→ Recorded data:
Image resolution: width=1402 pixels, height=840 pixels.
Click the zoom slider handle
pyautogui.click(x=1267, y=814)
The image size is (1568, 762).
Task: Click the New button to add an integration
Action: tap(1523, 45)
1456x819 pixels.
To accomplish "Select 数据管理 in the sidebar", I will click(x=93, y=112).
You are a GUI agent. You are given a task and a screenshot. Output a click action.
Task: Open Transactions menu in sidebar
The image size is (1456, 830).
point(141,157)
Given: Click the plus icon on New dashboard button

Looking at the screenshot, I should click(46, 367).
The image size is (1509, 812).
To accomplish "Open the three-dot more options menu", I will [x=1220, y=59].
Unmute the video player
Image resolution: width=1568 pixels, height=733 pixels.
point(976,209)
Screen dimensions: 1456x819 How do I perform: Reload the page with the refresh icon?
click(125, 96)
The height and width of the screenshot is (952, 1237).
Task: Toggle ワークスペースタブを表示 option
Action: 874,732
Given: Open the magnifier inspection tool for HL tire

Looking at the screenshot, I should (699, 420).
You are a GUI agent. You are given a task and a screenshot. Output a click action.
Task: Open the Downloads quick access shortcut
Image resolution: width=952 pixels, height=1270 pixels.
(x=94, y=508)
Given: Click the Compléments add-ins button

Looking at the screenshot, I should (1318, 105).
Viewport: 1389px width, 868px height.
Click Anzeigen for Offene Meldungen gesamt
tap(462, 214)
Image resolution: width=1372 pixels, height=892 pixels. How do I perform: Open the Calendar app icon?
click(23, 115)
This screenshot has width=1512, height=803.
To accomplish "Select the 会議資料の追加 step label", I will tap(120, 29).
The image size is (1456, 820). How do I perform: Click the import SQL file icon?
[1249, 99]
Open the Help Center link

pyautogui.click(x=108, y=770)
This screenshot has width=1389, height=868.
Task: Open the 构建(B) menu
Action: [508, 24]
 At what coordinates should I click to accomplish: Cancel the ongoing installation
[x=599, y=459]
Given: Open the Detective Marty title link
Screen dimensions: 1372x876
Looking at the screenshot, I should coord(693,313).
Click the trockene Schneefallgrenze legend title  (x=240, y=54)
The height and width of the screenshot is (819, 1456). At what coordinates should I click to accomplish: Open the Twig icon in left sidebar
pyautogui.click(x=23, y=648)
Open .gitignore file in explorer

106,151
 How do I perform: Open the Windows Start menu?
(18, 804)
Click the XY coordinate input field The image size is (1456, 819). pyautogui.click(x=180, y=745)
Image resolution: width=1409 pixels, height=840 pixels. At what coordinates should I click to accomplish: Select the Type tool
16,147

→ Description of the task: Exactly the lines from the one with "The image size is (1456, 820)." through the end of the entries, both included, should be written out, and no others.

→ Exercise response:
The image size is (1456, 820). How do I perform: Click the import SQL file icon?
[1249, 99]
Open the Help Center link

pyautogui.click(x=108, y=770)
This screenshot has width=1389, height=868.
Task: Open the 构建(B) menu
Action: [508, 24]
 At what coordinates should I click to accomplish: Cancel the ongoing installation
[x=599, y=459]
Given: Open the Detective Marty title link
Screen dimensions: 1372x876
Looking at the screenshot, I should coord(693,313).
Click the trockene Schneefallgrenze legend title  (x=240, y=54)
The height and width of the screenshot is (819, 1456). At what coordinates should I click to accomplish: Open the Twig icon in left sidebar
pyautogui.click(x=23, y=648)
Open .gitignore file in explorer

106,151
 How do I perform: Open the Windows Start menu?
(18, 804)
Click the XY coordinate input field The image size is (1456, 819). pyautogui.click(x=180, y=745)
Image resolution: width=1409 pixels, height=840 pixels. At what coordinates should I click to accomplish: Select the Type tool
16,147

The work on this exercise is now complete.